When I say 'doing something wrong', it may be leaving home and going to Turkey to escape a forced marriage to an abusive man, as in this recent case, or exchanging a few text messages with another man in other cases.
And restoring honour means killing the woman. In this social order, this man beheaded his wife and took her head, showing it as a badge of honor. The man behind the camera praises him. It’s not an act of madness. These are planned assassinations. And beheading the victims seems to be one of the main methods of these honour killings.
The Khuzestan-based NGO Reihaneh estimates that in the last two years, 60 women have been killed in honour killings. Some were between 10 and 15 years old.
'This is our tradition, we clean our name'
Fatemeh Hassani continued:
In many cases, when we ask killers why they killed their daughter, wife, sister or cousin, they say: 'If we didn't do it, we couldn't show our faces in the street', or "This is our tradition, we clear our name like this'. Some even suggested that they did not want to do it, but that social pressure made them.
While local practices and customs contribute to this phenomenon, the few sanctions provided by Iranian law do not help to change things. It even makes them worse:
Femicides or honour killings have never been recognised by the law of the Islamic Republic. The law even exacerbates the situation by legalising killings under certain conditions, encouraging the killers.
According to Article 630 of the Islamic Republic's law, if the husband sees that his wife is having an affair with another man and he understands that she was consenting, he can kill both people. But if the wife did not consent, the husband can kill only the man.
In reality, what happens in the courts is that the husband pretends his wife was cheating on him, that he is sure, and he goes free. At best, he pays a fine. And if a father kills a daughter, he faces between three and 10 years in prison.
According to Reihaneh, in the last two years, no man was punished for any of the 60 honour killings committed in Khuzestan. Still, no complaints have been filed by the families of the victims.
In an interview with Iranian media, Mona's father described his son-in-law as "a sportive type who had given [his] daughter a good life". But he said he had filed a complaint.
In August 2020, a man was sentenced to nine years in prison for killing his 14-year-old daughter after she ran away with her adult boyfriend. On June 14, 2020, another woman was decapitated by her husband. The court has not yet decided on any punishment.
'We need safe places for victims of domestic violence'
For our Observer, the laws must change in Iran in order to stop this phenomenon:
We urgently need laws that protect women first. We also need to teach people, especially in tribal areas, that they must respect the law and cannot judge and condemn on their own. We also need to teach them to recognise the rights of women in these areas, where they are seen as objects that belong to the tribe.
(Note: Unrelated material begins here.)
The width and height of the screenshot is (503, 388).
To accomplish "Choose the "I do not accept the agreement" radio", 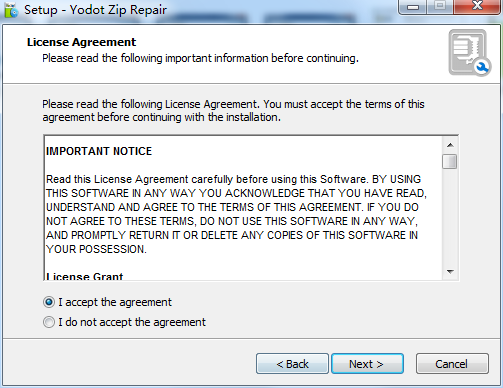I will coord(49,322).
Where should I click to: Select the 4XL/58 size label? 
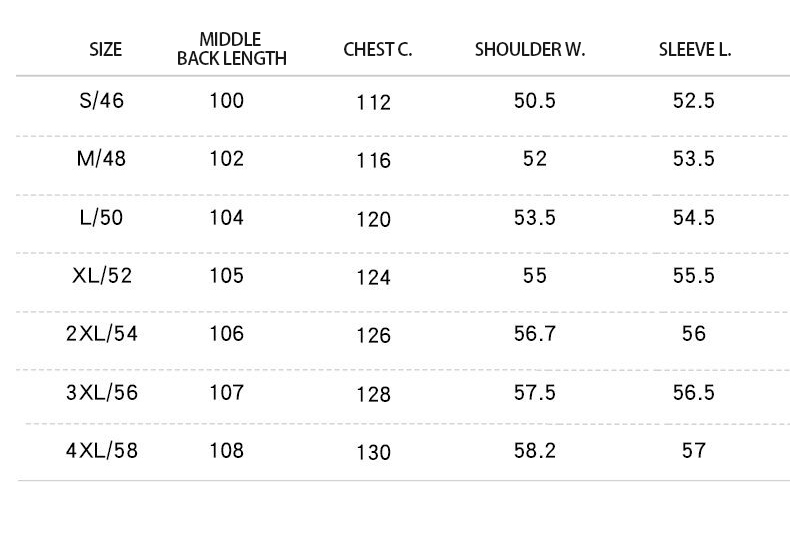(x=102, y=450)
We also need safe places for victims of domestic violence in these areas. Public television must stop justifying domestic violence and honour killings, and promoting the idea that women belong to men in films and series.
Iran is one of six countries in the world that has not signed the UN Convention on the Elimination of All Forms of Discrimination against Women. After Mona's murder, more than 1,000 women's rights activists signed a petition, calling on the UN to force the Iranian government to take action to end domestic violence.